RECORD EXCERPTS →
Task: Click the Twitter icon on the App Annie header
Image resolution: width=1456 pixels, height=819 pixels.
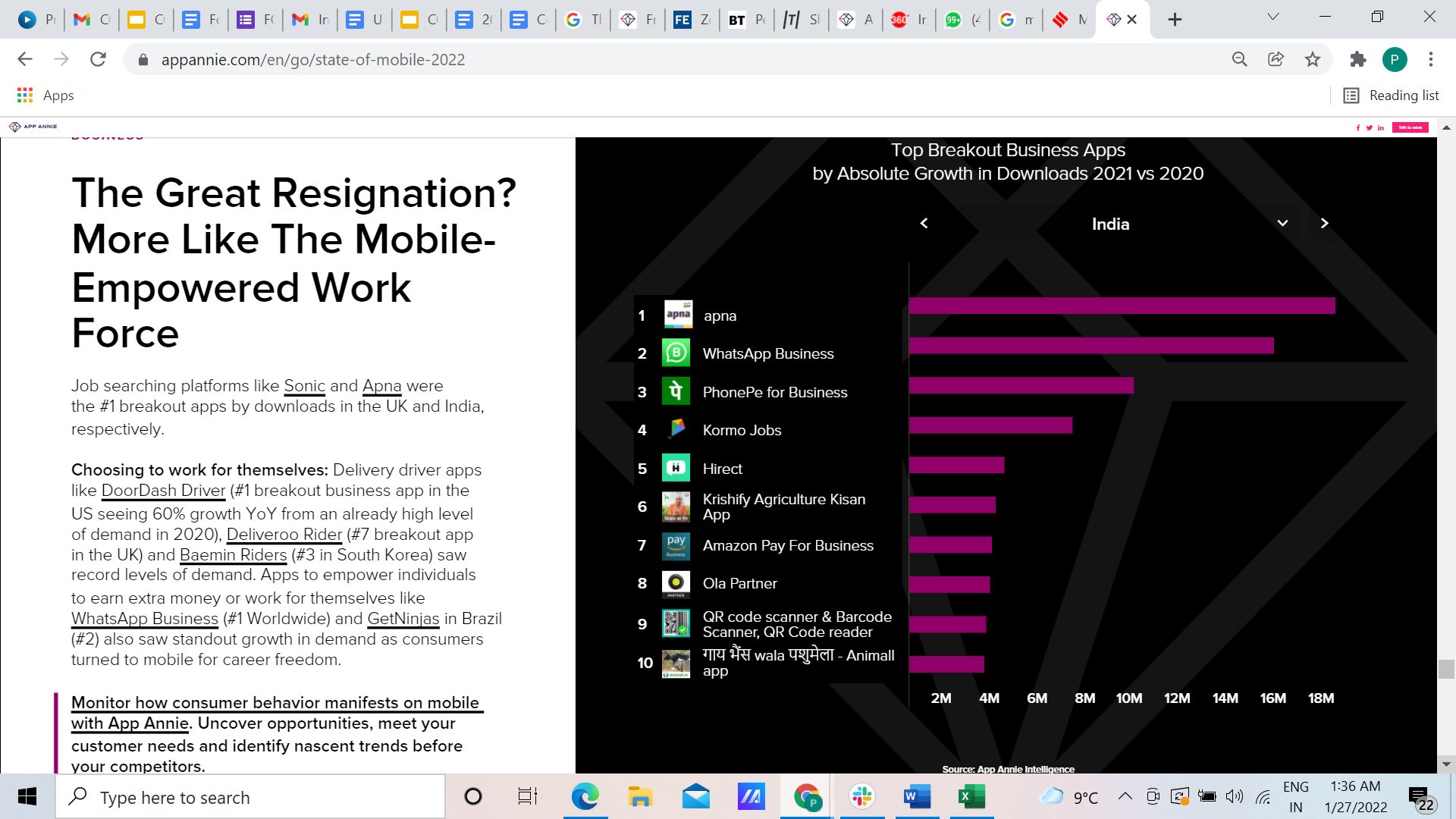Action: (1370, 128)
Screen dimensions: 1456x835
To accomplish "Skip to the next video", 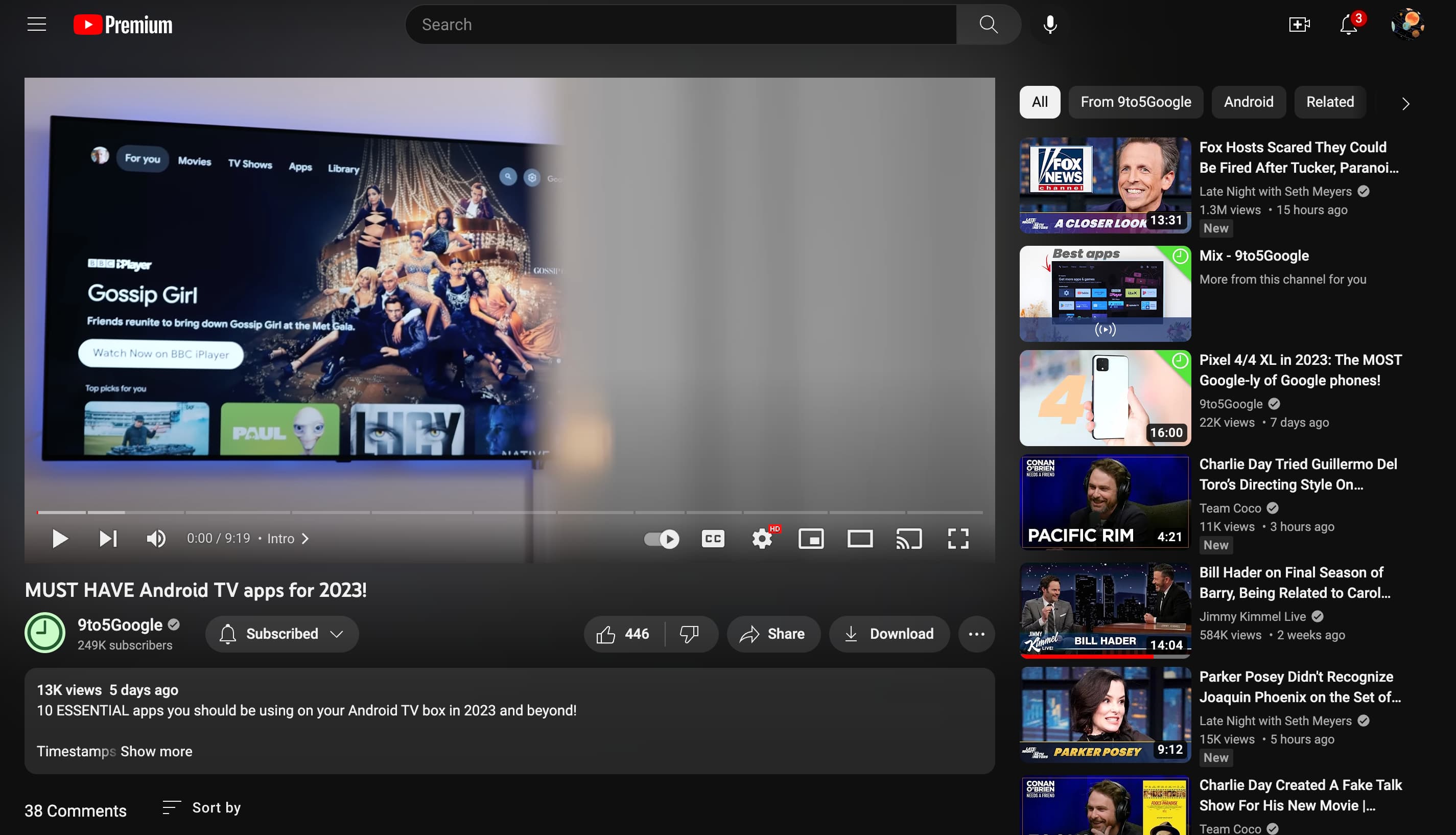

TASK DETAILS → Please retype the data exactly. The pictures do not go in.

EXPECTED ANSWER →
Task: Click the Twitter icon on the App Annie header
Image resolution: width=1456 pixels, height=819 pixels.
Action: (1370, 128)
Screen dimensions: 1456x835
To accomplish "Skip to the next video", 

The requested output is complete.